NoPe-NeRF: Optimising Neural Radiance Field with No Pose Prior (2212.07388v3)

Abstract: Training a Neural Radiance Field (NeRF) without pre-computed camera poses is challenging. Recent advances in this direction demonstrate the possibility of jointly optimising a NeRF and camera poses in forward-facing scenes. However, these methods still face difficulties during dramatic camera movement. We tackle this challenging problem by incorporating undistorted monocular depth priors. These priors are generated by correcting scale and shift parameters during training, with which we are then able to constrain the relative poses between consecutive frames. This constraint is achieved using our proposed novel loss functions. Experiments on real-world indoor and outdoor scenes show that our method can handle challenging camera trajectories and outperforms existing methods in terms of novel view rendering quality and pose estimation accuracy. Our project page is https://nope-nerf.active.vision.

• The paper introduces a method that leverages monocular depth maps to jointly optimize camera poses and neural radiance fields, eliminating the need for pre-computed pose priors.
• It employs innovative loss functions like Chamfer Distance and surface rendering loss to ensure multi-view depth consistency and stable optimization.
• Experiments demonstrate improved novel view synthesis and superior pose estimation benchmarks in diverse real-world and synthetic scenes.

Overview of "NoPe-NeRF: Optimising Neural Radiance Field with No Pose Prior"

NoPe-NeRF addresses a pressing challenge in the field of Neural Radiance Fields (NeRFs) - the requirement of pre-computed camera poses for effective training. Traditional methods often resort to Structure-from-Motion (SfM) libraries like COLMAP to deduce these poses, but this process is computationally expensive and not differentiable, limiting its scalability and integration into end-to-end training pipelines. The paper proposes a novel method that fuses monocular depth priors with NeRF training to jointly optimize neural scene representations and camera poses without needing initial pose input.

Core Contributions and Methodology

The authors introduce an approach where monocular depth information is leveraged to overcome pose estimation challenges that commonly arise under significant camera movement. This depth information, corrected for scale and shift distortions, facilitates reliable relative pose computations between consecutive frames. The primary components of the method include:

1. Monocular Depth Integration: Unlike traditional approaches that employ multi-view stereo depth estimation, the method utilizes stereo-derived monocular depth maps. These are lightweight and do not require known camera parameters. The monocular depth maps are adjusted for scale and shift to create a multi-view consistent set of depth maps using NeRF's inherent multiview consistency during training.
2. Novel Loss Functions:
   • The depth maps, once consistent, are incorporated into the training via Chamfer Distance loss, which evaluates the consistency between depth maps of adjacent frames.
   • A depth-based surface rendering loss adds another layer of constraint to refine relative pose estimates.
3. Joint Pose and Radiance Field Optimization: The system combines the relative pose constraints and depth-informatics to stabilize the joint optimization of camera poses and the radiance field. This reduces ambiguities in the model, leading to faster convergence and increased stability across dramatic camera movements.

Experimental Results

Experiments showcase the efficacy of NoPe-NeRF against state-of-the-art baselines, both in synthetic and real-world environments such as Tanks and Temples and ScanNet. Key outcomes from these experiments are:

• Improved Novel View Synthesis: Compared to traditional methods that require pose initialization, NoPe-NeRF delivers superior render quality on account of enhanced depth guidance and accurate pose estimation, validated using PSNR, SSIM, and LPIPS metrics.
• Superior Pose Estimation: The method surpasses existing alternatives by a significant margin regarding pose accuracy. The error metrics ATE and RPE are notably lower, demonstrating robustness in diverse scene trajectories.

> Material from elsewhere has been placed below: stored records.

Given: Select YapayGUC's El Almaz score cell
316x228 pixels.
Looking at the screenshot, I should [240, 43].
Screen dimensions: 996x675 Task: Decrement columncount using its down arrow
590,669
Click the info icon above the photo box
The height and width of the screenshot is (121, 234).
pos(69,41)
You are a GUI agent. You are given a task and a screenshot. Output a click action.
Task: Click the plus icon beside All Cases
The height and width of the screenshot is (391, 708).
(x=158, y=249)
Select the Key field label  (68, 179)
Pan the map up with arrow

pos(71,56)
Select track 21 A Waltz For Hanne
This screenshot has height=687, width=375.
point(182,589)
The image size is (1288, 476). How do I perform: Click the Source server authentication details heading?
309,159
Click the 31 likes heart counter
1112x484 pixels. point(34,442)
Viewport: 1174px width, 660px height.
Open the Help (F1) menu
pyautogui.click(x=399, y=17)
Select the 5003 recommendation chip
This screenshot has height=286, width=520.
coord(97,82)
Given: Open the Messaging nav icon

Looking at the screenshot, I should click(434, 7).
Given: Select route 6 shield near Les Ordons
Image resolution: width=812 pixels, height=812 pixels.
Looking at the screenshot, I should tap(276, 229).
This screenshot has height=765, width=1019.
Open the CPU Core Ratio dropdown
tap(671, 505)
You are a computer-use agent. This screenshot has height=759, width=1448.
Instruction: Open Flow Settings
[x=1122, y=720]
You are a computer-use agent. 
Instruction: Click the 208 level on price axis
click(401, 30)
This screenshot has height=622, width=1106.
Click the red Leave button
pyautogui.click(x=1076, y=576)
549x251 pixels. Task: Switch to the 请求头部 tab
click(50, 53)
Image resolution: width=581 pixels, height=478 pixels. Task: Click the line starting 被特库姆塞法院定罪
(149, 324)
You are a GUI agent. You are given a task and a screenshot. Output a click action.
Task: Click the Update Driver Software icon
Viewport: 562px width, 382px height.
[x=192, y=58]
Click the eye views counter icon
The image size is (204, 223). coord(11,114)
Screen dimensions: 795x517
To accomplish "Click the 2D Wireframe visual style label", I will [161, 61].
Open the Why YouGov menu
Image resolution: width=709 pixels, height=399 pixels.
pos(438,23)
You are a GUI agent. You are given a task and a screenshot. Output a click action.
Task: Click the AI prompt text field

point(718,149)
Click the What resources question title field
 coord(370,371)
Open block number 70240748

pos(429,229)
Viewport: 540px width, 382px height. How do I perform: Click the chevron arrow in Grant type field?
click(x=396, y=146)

Implications and Future Directions

NoPe-NeRF advances the prospect of deploying NeRF models in scenarios where direct pose measurement is impractical. Its robust handling of monocular depth to guide pose estimation could have direct applications in virtual reality, autonomous vehicle navigation, and scene reconstruction. Beyond this immediate applicability, the introduction of more sophisticated monocular depth models and real-time optimization techniques is a likely future trajectory, promising further integration of neural representations with dynamic environment modeling. Future research might also explore cross-dataset generalization, enhancing the method's capacity for unsupervised domain adaptation.

Conclusively, the integration of monocular depth and novel pose constraints in NoPe-NeRF offers a viable and efficient alternative to traditional SfM-based NeRF pipelines, pointing towards a more flexible and scalable approach for scene synthesis and navigation.